After completing this lesson, you will be able to:
Once you receive and process your stream data, the following steps are likely to involve sending an alert, storing the data, or both. When using streaming workspaces, you may consider grouping or aggregating data to prevent a high volume of alerts from being sent or records from being stored.

For example, the data stream we've been working with sends approximately 600 messages per second, which is an extremely high volume for sending alerts for each record. Even filtering by attribute, such as only for trucks in our fleet, only reduces those counts by about half, and 300 records per second is still extremely high. The TimeWindower transformer may help group your data into windows at regular time intervals rather than as the workspace processes records. However, you will still need to reduce your record counts. We used a Sorter and Sampler to do this by sampling the last record for each vehicle within each time window.

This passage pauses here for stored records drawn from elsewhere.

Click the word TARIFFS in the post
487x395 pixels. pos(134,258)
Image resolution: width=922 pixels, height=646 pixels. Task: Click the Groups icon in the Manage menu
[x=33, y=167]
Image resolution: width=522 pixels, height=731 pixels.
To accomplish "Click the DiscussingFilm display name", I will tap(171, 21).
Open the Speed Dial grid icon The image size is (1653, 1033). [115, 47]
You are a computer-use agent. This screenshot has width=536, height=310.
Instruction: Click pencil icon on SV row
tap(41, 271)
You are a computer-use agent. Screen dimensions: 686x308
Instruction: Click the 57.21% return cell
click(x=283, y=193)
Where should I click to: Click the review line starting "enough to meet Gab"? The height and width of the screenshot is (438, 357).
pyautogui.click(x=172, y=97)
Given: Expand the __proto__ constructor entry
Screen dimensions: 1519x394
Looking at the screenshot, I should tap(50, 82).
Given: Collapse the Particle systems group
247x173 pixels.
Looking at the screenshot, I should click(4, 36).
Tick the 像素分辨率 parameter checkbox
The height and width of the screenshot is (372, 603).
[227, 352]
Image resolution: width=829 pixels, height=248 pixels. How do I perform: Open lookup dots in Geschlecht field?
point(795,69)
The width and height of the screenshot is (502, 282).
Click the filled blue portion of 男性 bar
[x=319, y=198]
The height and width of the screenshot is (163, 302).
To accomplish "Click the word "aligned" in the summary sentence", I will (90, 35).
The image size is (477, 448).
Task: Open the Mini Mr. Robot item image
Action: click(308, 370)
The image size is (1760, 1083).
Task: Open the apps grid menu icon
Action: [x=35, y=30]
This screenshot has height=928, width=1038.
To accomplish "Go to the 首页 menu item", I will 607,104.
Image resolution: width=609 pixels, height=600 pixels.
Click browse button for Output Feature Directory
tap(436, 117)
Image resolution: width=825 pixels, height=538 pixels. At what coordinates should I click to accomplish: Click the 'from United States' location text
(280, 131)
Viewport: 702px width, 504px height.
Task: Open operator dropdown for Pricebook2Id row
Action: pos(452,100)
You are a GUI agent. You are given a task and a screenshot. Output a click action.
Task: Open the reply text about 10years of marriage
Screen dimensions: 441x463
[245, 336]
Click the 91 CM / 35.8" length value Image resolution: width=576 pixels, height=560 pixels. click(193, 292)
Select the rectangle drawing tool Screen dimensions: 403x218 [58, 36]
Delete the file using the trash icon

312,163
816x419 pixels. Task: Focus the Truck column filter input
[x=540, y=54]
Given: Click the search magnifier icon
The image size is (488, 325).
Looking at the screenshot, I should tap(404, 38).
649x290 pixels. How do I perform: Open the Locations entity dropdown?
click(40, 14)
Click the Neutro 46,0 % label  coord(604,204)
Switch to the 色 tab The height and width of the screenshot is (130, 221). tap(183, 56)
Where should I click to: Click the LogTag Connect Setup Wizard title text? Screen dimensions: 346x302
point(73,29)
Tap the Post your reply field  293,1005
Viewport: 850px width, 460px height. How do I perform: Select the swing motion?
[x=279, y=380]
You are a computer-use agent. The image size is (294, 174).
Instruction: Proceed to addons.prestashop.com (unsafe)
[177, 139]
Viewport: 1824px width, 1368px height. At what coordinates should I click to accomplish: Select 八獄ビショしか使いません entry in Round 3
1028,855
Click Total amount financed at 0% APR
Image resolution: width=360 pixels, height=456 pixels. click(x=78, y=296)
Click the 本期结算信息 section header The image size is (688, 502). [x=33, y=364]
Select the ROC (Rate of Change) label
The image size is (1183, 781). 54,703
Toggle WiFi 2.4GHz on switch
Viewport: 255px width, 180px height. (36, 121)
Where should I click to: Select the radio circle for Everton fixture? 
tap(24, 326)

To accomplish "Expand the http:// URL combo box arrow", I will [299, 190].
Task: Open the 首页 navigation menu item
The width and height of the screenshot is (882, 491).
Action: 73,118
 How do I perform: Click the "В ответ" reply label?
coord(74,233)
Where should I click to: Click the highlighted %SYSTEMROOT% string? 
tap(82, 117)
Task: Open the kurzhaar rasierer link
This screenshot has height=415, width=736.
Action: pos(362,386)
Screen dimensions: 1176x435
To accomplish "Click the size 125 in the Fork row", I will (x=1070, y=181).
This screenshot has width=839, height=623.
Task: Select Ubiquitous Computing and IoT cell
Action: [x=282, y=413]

Another option is to summarize or aggregate your data, using transformers such as the StatisticsCalculator or Aggregator. These transformers group records, resulting in a "many in, few out" transformation.

Once you have summarized or aggregated the data, you can write it out or send an alert.

Once you reduce your stream data record count, you can send alerts and notifications for the records or scenarios of interest. The most common notification is sending an email with the Emailer transformer. The Emailer requires you to connect to an SMTP email server, such as Gmail or Microsoft Outlook, using credentials or a web connection. You may also customize the email subject and body to include data from the stream.

FME also has specific connectors, such as the SlackConnector, that send messages or alerts to other applications. If FME does not have a connector for your application, you may also send notifications through any API using an HTTPCaller or OpenAPICaller.
Due to the high volumes of records, writing and storing stream data commonly uses databases.
When using writers, it is essential to be aware of the Bulk Insert and Features per Transaction parameters to process high volumes of data efficiently. Bulk Insert uses the SQL COPY command instead of SQL INSERT and is more performant, especially when writing a large number of records per second. Features per Transaction is the number of records FME places in each transaction before committing them to the database. There's a balance between keeping the database updated and the number of transactions to the database that you must ensure, based on your data volume. If the number of features per transaction is too low, FME will continually submit records, potentially overwhelming the database with excessive transactions. However, if the number of features per transaction is too high, FME will not update the database frequently, and the database may become outdated as a result.
The FeatureWriter performs the same as writers, except you may also make use of the Group By option to write records when a group changes, such as the time window. Since the FeatureWriter is a feature-holding transformer, records will not be released through its output ports in stream mode unless Group By is enabled and set to "When Group Changes (Advanced)". If you need to write your stream data to a file, use the FeatureWriter instead of a file-based writer alongside a TimeWindower to group the data into windows.
Lastly, FME has some transformers that write records while running in stream mode. These are:
For more information on optimizing performance while writing to databases in FME, please check out the Optimize Workspace Performance course.
So far, you've helped Jennifer identify trucks that are outside of the City of Vancouver boundary in one-minute windows. Next, you will configure an email to send for each truck that is outside the boundary in the one-minute window. In reality, one-minute windows are very short, sending notifications every minute; however, for training purposes, we will continue to use one-minute intervals to limit the wait time for receiving alerts.
In this exercise, you will:
Continue with the same workspace open in FME Workbench from the previous exercise.
Expand and enable all objects in the Send Alert bookmark. Connect the Sampler's Sampled port to the Emailer.

Open the Emailer parameters. We have already configured the connection settings for you. Enter your email address as the email to send to.

All other Emailer parameters should be configured for you. If they are not, enter the following parameters:
- Email Service: Generic SMTP
- Host: smtp.gmail.com
- Port: 465
- Encryption: SSL
- Timeout: 60
- Sender Authentication: Enabled
- Sender's Username: training.fmeflow@gmail.com
- Sender's Password: wjdmzjdkujkzmplw
- From: training.fmeflow@gmail.com
- To: <Enter your email address>
- Subject: Vehicle @Value(vehicle_id) outside Vancouver
- Body: Truck @Value(vehicle_id) was located outside Vancouver at @Value(timestamp)
Run the workspace again using Stream mode.
Remember that the TimeWindower groups data into one-minute windows and the Sorter sorts the data in each window. To receive records from the Sorter to downstream transformers, you must let the workspace run for at least one minute to complete the first time window.
Once a record reaches the Emailer and passes through the Sent port, stop the workspace translation.

Check your email account for the email.

Your workspace meets Jennifer's needs. Next, you will deploy it as a stream on FME Flow to continuously monitor and process the data.
The data stream for the City of Vancouver's vehicle fleet is a simulated stream for training, meaning the data is not live and does not occur in real-time. The dates and timestamps you receive for the data will not match the current date and time.